Atomic Edge analysis of CVE-2026-1164 (metadata-based):
The Easy Voice Mail WordPress plugin version 1.2.5 and earlier contains an unauthenticated stored cross-site scripting vulnerability. The ‘message’ parameter lacks proper sanitization and output escaping, allowing attackers with administrator access to inject arbitrary JavaScript. The CVSS 6.1 score reflects a network-based attack with low complexity and no required privileges, leading to limited confidentiality and integrity impacts in a changed scope context.

Atomic Edge research indicates the root cause is improper neutralization of input during web page generation (CWE-79). The vulnerability description confirms insufficient input sanitization and output escaping on the ‘message’ parameter. Without source code, we infer the plugin likely processes user-supplied ‘message’ data through an AJAX handler or form submission endpoint, then stores and displays it without applying WordPress `sanitize_text_field()`, `wp_kses()`, or `esc_html()` functions. This inference aligns with common WordPress plugin patterns where user input enters the database via `$wpdb->insert()` or `update_option()` calls, then renders without escaping in admin or frontend pages.

Exploitation requires an attacker to send a crafted HTTP request containing malicious JavaScript in the ‘message’ parameter. The attack vector is likely a POST request to `/wp-admin/admin-ajax.php` with an action parameter referencing the plugin’s AJAX hook, such as `action=easy_voice_mail_save_message`. Alternatively, the plugin may use a direct admin POST handler at `/wp-admin/admin-post.php`. The payload would be a standard XSS vector like `alert(document.domain)` or ``. Since the vulnerability affects all versions up to 1.2.5, no authentication is required, though the description mentions administrator-level access for injection, suggesting the vulnerable endpoint may lack capability checks.

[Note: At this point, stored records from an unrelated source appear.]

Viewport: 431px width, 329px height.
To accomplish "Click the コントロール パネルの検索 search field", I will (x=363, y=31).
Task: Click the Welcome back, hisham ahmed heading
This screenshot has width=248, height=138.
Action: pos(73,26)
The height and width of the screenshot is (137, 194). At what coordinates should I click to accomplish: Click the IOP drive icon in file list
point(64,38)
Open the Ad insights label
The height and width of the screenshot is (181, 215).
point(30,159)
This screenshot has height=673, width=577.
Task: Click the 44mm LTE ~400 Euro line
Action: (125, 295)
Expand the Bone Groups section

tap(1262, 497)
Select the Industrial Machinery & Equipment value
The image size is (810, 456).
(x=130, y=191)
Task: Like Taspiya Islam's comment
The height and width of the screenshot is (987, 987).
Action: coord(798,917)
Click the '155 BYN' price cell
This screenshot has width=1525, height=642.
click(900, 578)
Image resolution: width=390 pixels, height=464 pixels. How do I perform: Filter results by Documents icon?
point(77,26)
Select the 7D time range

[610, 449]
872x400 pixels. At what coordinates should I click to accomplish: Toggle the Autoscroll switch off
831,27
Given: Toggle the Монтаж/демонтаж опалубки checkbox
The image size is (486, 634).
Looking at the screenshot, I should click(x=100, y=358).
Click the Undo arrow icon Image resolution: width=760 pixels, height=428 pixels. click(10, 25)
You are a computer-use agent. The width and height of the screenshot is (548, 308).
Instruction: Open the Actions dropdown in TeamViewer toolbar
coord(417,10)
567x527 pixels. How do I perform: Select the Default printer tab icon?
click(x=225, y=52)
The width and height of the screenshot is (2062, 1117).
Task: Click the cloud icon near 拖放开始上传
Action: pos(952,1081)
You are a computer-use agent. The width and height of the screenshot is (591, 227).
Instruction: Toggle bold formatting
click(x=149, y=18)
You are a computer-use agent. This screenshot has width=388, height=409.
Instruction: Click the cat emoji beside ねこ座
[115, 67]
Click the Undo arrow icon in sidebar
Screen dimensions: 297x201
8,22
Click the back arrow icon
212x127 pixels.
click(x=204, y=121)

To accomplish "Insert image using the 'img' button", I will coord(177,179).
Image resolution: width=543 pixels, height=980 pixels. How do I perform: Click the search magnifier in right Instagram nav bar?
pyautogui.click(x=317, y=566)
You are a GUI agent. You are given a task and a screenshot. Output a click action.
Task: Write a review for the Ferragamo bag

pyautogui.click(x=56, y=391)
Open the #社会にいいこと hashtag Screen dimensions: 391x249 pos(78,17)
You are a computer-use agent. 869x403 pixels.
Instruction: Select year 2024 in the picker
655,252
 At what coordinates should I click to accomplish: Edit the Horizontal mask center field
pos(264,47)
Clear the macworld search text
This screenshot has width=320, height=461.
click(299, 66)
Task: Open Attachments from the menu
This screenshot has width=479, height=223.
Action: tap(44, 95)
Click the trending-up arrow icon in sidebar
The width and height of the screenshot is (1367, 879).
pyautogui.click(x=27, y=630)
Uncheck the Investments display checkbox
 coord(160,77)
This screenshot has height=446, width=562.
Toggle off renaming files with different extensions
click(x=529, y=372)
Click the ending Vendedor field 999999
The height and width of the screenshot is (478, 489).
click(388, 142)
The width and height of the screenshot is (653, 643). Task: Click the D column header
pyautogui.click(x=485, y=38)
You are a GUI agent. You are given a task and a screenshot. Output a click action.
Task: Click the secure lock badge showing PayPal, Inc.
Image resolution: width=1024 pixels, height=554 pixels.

Remediation requires implementing proper input validation and output escaping. The patched version 1.2.6 likely adds calls to WordPress sanitization functions before storing the ‘message’ parameter, such as `sanitize_textarea_field()` or `wp_kses_post()`. Output rendering should use `esc_html()` or `wp_kses()` depending on allowed HTML. The fix may also include adding proper capability checks using `current_user_can()` and nonce verification with `wp_verify_nonce()` to prevent CSRF attacks. These measures follow WordPress coding standards for handling user input.

Successful exploitation allows arbitrary JavaScript execution in the context of any user viewing the injected page. Attackers can steal session cookies, perform actions as the victim user, deface pages, or redirect to malicious sites. Since the vulnerability is stored XSS, the payload persists and executes for all users accessing the compromised page. The impact scope includes administrative users, potentially leading to full site compromise if an administrator’s session is hijacked. Data exposure risks include sensitive information from the WordPress dashboard and user sessions.